* Quoted passage *
☆ ☆ ☆ ☆ ☆ ☆ ☆

The budget also proposes early action on $4.6 billion for grants to fund targeted interventions and expanded learning to address learning loss caused by the ongoing COVID-19 pandemic. Grants will be available for strategies such as an extended school year, summer school, before- and after-school programs, and community learning hubs.
Investments in teacher preparation and pipeline
The proposed budget allocates $315.3 million in one-time funds for a number of investments in professional development for educators, including:
- $250 million in for Educator Effectiveness Block Grants for LEAs to expedite professional development for teachers, administrators and other staff in high-need areas
- $50 million to create statewide resources and provide targeted professional development on social-emotional learning and trauma-informed practices
- $8.3 million for the California Early Math initiative to provide professional development in math teaching strategies in pre-K through 3rd grade
- $7 million for University of California Subject Matter Projects to create high-quality professional development on learning loss
- $5 million for professional development and instructional materials for LEAs offering ethnic studies courses
In addition, $225 million in one-time funding is allocated to bolster teacher pipelines, including $100 million each for the Golden State Teacher Grant Program and the Teacher Residency Program and $25 million to expand the Classified School Employees Credentialing Program.
The proposal also continues employer contribution relief for CalSTRS and CalPERS into 2021–22, reducing CalSTRS employers contribution from 18.1 percent to 15.9 percent and CalPERS employer contribution from 24.9 percent to 23 percent.

☆ ☆ ☆ ☆ ☆ ☆ ☆

* Source data *

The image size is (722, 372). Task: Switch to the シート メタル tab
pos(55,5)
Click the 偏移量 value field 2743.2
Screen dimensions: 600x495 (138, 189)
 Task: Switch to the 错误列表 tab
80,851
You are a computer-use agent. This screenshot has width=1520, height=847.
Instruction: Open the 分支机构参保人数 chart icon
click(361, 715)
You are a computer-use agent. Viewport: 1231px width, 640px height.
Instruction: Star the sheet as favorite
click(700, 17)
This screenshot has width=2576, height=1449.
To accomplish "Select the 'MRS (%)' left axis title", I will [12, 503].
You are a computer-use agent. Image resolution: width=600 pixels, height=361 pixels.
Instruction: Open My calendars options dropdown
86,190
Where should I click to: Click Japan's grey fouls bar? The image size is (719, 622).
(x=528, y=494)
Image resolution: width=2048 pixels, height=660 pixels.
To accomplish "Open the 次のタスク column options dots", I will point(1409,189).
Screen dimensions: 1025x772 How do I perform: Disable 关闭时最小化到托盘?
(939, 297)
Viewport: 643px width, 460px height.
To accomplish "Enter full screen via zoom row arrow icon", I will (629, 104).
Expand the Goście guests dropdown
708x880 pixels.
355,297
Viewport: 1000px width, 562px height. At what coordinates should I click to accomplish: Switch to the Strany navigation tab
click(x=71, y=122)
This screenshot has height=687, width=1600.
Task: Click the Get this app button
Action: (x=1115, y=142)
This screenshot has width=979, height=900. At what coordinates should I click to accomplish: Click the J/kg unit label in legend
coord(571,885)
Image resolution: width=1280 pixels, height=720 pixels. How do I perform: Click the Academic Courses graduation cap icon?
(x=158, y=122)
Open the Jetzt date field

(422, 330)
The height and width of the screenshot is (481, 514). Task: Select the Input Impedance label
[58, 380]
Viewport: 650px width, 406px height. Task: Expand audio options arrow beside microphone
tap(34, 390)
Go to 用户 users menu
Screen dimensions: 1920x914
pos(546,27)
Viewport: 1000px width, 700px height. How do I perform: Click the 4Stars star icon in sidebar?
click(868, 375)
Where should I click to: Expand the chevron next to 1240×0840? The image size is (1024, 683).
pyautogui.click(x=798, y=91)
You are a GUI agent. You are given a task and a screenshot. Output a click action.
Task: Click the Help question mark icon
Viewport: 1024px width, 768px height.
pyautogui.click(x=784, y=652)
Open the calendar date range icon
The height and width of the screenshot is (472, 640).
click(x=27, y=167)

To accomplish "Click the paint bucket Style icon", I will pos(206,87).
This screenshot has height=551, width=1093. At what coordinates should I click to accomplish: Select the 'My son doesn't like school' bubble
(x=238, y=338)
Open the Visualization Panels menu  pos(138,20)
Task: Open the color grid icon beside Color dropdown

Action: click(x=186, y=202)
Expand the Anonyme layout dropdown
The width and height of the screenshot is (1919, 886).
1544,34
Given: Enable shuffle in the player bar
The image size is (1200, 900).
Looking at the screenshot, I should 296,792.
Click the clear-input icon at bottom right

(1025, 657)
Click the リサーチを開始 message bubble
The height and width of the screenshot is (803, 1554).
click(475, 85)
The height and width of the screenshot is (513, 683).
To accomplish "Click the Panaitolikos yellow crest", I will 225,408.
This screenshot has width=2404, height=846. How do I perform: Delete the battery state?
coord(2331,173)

☆ ☆ ☆ ☆ ☆ ☆ ☆

* Exercise objective *
Please explain, in one to three sentences, why the budget text proposes early action on $4.6 billion in grants. The records have no connection to the budget text.

* Written answer *
The grants would pay for targeted interventions and expanded learning to address learning loss caused by the ongoing COVID-19 pandemic. They would support strategies such as an extended school year, summer school, before- and after-school programs, and community learning hubs.